I had radioed headquarters back then, requesting emergency evac over the static, but back then most of the crew was still alive.

Now it was just her and me. And they weren’t coming for us.

My gaze settled on her face, her smooth forehead. Though dark circles under her eyes marred her complexion, flushed with heat and fever, she was beautiful. So beautiful. I reached to touch her cheek, but thought better of it when I remembered the last time I disturbed her repose.

A little brown face poked his head through the doorway. No more than five or six, he had decorated his face with the stickers we had brought for the children, almost as an afterthought. Come to think of it, it had been her idea, and I didn’t question it when she tucked the sheets into her duffle bag back home.

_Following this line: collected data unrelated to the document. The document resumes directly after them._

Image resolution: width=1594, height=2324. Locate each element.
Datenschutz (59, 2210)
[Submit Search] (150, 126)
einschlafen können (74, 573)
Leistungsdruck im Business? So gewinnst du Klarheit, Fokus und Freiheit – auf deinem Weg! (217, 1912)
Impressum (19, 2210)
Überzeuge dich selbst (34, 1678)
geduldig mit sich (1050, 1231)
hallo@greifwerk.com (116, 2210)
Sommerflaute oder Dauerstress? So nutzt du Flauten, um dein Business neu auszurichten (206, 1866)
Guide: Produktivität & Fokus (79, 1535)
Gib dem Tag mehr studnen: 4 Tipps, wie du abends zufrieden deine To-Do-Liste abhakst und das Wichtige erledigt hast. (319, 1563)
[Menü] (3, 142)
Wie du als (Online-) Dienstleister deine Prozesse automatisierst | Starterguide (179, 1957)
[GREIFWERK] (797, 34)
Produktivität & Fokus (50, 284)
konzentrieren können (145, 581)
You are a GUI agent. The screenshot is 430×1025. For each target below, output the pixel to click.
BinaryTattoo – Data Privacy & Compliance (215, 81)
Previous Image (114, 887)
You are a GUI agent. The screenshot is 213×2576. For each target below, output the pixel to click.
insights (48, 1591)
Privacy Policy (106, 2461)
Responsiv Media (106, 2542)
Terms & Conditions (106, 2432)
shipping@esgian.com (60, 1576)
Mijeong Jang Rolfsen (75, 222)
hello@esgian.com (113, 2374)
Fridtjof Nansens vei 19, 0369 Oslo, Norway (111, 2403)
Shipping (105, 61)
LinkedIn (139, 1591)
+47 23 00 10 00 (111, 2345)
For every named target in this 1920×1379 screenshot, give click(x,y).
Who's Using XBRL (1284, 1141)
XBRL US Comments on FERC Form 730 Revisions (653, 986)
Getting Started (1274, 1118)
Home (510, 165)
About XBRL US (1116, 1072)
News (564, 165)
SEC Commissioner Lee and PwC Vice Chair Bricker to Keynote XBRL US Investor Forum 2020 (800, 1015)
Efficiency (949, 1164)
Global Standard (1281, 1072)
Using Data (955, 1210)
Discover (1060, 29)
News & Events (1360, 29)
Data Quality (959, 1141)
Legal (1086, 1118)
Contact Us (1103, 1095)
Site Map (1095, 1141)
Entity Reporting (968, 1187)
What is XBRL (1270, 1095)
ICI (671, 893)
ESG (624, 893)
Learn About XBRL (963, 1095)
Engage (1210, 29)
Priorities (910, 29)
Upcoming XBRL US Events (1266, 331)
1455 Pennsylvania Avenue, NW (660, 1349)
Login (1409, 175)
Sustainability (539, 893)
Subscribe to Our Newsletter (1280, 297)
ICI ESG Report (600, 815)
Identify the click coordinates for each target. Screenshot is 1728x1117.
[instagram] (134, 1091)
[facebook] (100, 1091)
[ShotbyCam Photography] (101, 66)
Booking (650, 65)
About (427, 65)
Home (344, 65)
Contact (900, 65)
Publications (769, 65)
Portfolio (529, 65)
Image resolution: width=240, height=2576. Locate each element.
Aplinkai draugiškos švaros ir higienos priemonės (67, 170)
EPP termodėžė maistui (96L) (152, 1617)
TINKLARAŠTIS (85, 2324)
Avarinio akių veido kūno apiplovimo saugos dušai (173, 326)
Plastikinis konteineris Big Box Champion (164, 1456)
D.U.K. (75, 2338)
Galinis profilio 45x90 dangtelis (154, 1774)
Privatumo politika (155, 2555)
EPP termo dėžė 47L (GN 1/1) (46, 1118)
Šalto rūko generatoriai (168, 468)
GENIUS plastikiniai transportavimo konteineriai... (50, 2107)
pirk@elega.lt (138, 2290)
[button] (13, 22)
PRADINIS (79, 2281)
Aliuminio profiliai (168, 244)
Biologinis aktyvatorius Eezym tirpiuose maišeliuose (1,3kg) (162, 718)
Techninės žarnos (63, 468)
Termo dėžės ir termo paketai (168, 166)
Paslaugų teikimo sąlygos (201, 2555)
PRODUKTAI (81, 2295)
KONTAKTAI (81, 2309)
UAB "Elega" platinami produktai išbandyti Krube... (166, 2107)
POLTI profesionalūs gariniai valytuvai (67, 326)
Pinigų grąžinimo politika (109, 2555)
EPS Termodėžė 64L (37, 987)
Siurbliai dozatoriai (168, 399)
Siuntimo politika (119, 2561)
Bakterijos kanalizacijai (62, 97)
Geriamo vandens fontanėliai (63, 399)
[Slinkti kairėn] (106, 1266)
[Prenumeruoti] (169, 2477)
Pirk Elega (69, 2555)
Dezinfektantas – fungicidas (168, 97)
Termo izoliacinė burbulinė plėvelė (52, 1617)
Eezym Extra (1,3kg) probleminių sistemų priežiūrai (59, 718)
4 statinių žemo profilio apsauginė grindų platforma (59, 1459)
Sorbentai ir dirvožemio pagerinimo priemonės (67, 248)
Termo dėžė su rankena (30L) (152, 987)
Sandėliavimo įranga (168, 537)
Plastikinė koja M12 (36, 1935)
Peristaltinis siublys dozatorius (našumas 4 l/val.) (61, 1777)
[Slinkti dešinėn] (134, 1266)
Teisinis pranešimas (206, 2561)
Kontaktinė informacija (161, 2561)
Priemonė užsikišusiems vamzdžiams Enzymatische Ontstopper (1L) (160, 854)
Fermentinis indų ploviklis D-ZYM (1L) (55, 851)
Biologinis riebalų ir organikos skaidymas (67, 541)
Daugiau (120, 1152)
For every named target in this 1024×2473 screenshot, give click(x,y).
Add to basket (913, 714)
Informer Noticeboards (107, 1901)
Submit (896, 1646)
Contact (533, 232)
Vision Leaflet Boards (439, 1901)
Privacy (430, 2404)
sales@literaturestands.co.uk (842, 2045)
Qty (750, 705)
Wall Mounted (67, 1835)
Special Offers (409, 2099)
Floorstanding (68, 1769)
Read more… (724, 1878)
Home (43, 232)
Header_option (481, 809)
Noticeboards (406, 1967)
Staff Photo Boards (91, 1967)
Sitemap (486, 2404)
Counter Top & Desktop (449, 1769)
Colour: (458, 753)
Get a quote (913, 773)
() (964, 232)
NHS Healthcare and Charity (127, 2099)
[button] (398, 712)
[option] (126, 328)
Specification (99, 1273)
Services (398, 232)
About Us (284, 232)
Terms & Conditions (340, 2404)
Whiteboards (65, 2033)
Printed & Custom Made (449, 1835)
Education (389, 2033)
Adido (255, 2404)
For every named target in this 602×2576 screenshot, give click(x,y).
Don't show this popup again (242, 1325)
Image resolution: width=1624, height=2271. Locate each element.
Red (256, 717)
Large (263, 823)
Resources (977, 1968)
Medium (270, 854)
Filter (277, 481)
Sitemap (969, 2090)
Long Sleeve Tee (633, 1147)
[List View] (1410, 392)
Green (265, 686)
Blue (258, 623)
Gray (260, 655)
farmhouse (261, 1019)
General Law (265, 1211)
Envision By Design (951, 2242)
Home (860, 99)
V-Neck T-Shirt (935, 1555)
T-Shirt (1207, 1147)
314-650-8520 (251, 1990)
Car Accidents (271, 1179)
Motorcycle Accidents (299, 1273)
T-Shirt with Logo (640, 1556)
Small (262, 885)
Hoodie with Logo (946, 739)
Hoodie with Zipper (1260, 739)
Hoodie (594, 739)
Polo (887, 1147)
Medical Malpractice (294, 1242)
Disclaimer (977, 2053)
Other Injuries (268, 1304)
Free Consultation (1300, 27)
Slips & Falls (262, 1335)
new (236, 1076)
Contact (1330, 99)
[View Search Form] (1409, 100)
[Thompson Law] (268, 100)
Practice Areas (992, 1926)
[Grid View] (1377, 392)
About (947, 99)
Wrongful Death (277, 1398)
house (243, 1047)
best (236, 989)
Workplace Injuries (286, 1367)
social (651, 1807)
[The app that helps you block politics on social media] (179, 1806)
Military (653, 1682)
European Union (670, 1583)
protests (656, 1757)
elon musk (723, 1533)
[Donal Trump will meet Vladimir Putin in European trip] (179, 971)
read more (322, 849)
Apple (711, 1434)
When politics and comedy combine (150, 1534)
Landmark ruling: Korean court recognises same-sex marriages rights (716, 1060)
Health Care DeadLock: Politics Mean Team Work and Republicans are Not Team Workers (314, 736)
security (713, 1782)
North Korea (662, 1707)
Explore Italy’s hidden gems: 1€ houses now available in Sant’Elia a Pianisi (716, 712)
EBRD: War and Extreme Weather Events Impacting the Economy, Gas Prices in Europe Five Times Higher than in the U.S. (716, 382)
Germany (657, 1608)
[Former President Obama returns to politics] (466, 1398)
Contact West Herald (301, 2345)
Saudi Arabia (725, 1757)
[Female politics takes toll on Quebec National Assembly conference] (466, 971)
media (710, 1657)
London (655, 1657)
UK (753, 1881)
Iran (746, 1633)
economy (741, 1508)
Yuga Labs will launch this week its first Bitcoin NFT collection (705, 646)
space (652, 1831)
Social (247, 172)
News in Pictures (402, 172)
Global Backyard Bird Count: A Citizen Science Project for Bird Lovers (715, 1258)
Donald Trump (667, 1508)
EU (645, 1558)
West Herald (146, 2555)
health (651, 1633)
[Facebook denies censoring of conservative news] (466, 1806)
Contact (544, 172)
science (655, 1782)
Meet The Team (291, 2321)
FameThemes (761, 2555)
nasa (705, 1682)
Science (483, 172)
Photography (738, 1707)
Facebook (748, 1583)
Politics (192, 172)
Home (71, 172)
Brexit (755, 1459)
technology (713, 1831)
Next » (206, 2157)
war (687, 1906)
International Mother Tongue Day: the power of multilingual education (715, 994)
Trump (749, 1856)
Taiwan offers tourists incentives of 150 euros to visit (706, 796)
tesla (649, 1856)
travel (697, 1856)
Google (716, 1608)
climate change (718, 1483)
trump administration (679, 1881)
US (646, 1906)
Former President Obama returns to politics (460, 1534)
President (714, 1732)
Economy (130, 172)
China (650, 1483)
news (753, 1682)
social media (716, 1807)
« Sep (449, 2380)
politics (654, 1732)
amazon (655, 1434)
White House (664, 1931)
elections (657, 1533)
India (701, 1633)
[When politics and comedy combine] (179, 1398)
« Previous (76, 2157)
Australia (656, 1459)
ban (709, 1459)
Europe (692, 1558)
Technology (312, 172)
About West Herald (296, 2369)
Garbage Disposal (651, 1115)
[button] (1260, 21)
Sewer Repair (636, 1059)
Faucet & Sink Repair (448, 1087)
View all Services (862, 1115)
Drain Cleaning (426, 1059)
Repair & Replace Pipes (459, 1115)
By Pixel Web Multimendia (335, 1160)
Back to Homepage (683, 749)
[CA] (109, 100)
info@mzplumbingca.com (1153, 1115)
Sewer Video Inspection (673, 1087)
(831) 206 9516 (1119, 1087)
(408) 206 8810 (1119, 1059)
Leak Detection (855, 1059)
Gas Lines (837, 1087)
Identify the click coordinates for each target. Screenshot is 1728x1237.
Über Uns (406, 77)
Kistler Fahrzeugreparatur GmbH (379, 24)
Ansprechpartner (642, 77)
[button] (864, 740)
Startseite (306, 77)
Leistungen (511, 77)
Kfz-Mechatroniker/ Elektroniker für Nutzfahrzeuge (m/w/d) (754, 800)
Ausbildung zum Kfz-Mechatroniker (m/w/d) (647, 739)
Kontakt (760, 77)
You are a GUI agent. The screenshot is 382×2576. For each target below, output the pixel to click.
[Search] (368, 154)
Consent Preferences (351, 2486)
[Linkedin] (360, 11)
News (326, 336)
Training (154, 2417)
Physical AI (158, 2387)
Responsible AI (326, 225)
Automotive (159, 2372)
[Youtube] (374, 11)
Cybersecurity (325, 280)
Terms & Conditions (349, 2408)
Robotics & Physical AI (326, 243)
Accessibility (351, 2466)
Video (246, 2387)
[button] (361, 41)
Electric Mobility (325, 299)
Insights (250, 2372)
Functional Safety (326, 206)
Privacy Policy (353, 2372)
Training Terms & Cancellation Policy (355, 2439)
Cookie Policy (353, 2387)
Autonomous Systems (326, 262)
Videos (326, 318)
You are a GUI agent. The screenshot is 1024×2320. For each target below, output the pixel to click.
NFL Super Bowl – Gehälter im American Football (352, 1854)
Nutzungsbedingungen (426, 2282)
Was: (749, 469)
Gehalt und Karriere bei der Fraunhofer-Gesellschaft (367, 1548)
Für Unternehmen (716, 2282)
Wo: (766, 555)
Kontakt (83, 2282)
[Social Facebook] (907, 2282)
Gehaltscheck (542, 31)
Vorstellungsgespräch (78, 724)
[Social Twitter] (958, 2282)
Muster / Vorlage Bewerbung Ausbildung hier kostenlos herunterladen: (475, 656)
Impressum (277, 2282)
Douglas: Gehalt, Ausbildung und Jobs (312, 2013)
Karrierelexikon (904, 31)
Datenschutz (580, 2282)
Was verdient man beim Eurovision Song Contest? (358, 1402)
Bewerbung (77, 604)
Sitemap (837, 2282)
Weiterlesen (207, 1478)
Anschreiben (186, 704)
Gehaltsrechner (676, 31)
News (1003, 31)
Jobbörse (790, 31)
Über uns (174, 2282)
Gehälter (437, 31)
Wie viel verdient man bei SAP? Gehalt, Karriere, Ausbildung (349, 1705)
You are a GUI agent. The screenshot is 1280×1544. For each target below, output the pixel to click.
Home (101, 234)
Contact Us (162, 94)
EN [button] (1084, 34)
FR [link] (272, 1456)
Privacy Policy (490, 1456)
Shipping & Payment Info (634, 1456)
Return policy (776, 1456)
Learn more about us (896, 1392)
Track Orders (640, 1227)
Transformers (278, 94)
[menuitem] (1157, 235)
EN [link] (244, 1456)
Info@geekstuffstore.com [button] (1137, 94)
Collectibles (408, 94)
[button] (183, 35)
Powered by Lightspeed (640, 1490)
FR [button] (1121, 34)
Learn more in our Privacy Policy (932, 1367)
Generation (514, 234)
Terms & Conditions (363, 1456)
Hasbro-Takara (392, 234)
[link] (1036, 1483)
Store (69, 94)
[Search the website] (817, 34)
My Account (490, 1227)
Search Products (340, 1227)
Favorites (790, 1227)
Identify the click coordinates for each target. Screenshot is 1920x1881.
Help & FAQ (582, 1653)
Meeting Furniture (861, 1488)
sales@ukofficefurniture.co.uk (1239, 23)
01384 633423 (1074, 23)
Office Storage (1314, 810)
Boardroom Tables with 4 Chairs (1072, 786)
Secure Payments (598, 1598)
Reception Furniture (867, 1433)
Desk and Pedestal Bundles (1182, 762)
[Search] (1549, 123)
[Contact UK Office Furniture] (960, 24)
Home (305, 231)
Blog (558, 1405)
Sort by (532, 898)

He looked at her for a few moments with narrowed brown eyes, then scampered away without saying a word. Not knowing what possessed me, I got up to follow him despite the dizziness that kept my head spinning. Lurching through the doorway of the primitive hut and down the ramp, I saw him dart through the clearing full of similar raised shelters to the treeline. I ignored the vacant stares of the villagers and ran after him, right into the jungle.

The underbrush was heavy around me, but I seemed to whip through it without being touched. The canopy overhead blocked out most of the light, and my vision narrowed to a pinprick on that small figure bobbing ahead of me. I know we traveled quite a ways, but I couldn’t keep track of the distance or time. My vision swam, but still I ran, never having felt so swift. When at last I came to a break in the heavy brush, a space almost like a room opened up before me. Still under cover of the canopy, the bare ground stretched out to meet a thick, gnarled tree in the center. Dripping with moss and exuding an almost gravitational force, it must have been very old to have reached such a size.

So mesmerized by the tree, I almost forgot the boy standing off to the side. He was pointing, and when I finally dragged my eyes away from the tree, I followed the direction of his arm.

Crude wooden crosses. A patch of them, each in varying degrees of decay.

Suddenly, I knew.

I turned and raced back to through the jungle to the hut. This time, the going was not so easy, as a pounding had taken up residence in my head. Despite the exertion, I felt both cold and hot, and seemed to stumble on every rock and root in the jungle.

At last breaking through the clearing, I slowed to catch my breath, walking the rest of the way. This time, no one looked at me, because they too knew. They knew what I had to do, before it was too late.

Walking the up the ramp and gulping in breaths, I no longer thought about losing my beloved research partner, my wife – I thought about protecting her. Protecting her from the end.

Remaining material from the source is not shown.